Alongside working with the Casteless Collective, Arivu has released numerous independent songs. His track ‘Anti-Indian’ challenges the jingoistic nationalism that’s sweeping the country by raising counter-questions through his rap on the responsibility of the state for its citizens’ welfare. It was much appreciated for its lyrics that exposed the fault lines in the seductive rhetoric of nationalism peddled by the Hindutva forces. ‘Kallamouni’ slams privileged liberals who are notorious for their selective outrage and calculated silences. It hits on this class of political mercenaries and armchair philosophers who use political outrage for their selfish ends instead of fighting against all forms of injustice and oppression.

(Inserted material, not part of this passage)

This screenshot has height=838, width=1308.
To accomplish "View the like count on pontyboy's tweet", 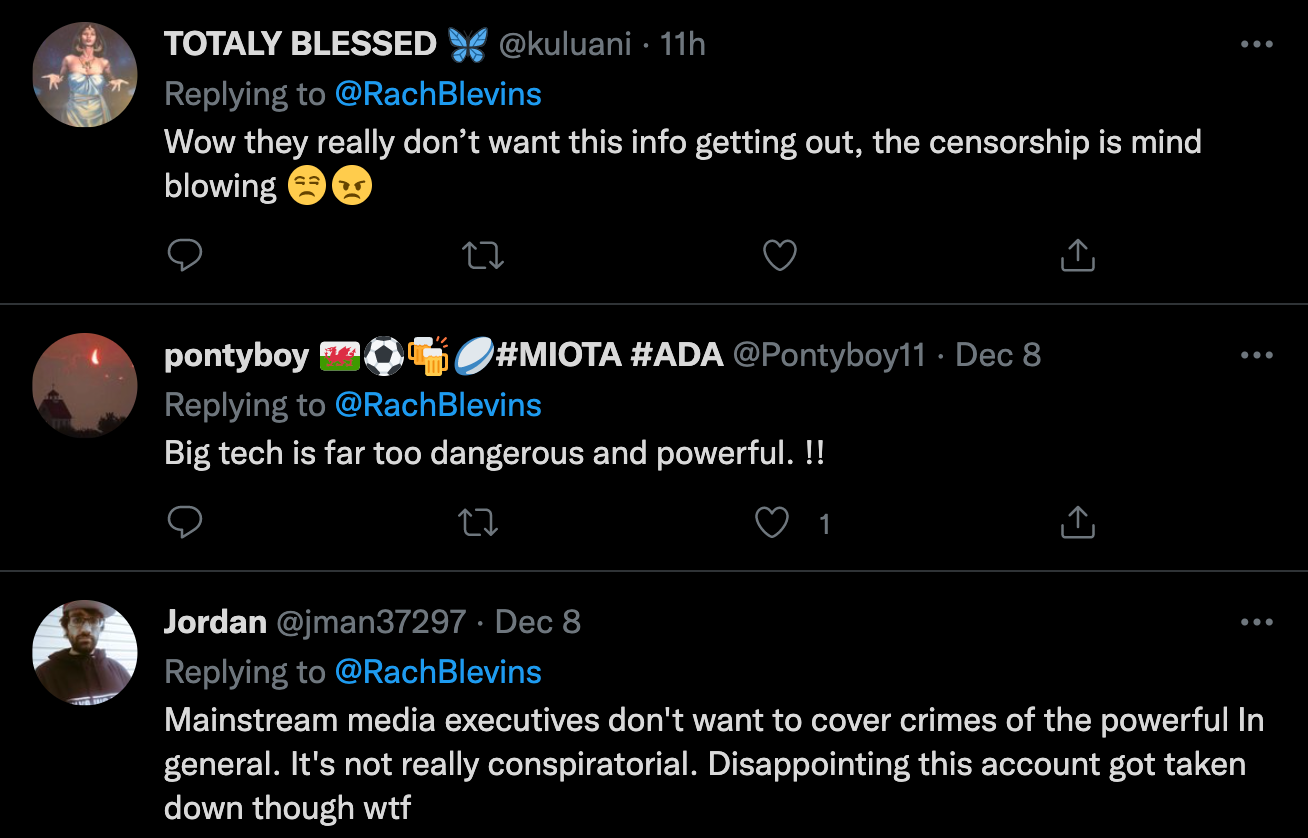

‘Sanda Seivom’ has become the protest anthem of the anti-Citizenship (Amendment) Act protests and questions the state’s motives. One of his recent songs, ‘Enga Nilam Enga’, written for the short film Soru directed by Tamil Prabhakaran, articulates the pains of the farmers and the politics involved in appropriating farmers’ labour. This song also highlights the concerns of the farmers’ protests that continue to rock the nation’s capital. Despite being busy writing for movie projects like Sarpatta Parambarai, Kadaisi Vivasayi, Jagamae Thanthiram, Doctor, etc., Arivu continues to speak truth to power through his independent music projects.
Arivu’s oeuvre, at its core, touches the lives of the oppressed and marginalised. At times it celebrates and soothes them; in other instances, it thunders as their voice against injustice. When quizzed about the inspiration for ‘Enjoy Enjaami’, Arivu categorical states that it is not merely a product of his individual genius, rather it’s an artistic effort to see himself as an extension of the generations that preceded him. The true roots of ‘Enjoy Enjaami’ can be traced back to the untold and uncountable pasts that have been lived by oppressed communities. In more than one way, we need more Arivus to both celebrate the beauty and critique the injustices of our collective humanity.
Karthik Raja Karuppusamy is a doctoral candidate at the Centre for Political Studies at Jawaharlal Nehru University, New Delhi. He is currently co-editing The Shudras: Vision for a New Path with Kancha Ilaiah Shepherd for Penguin Publications.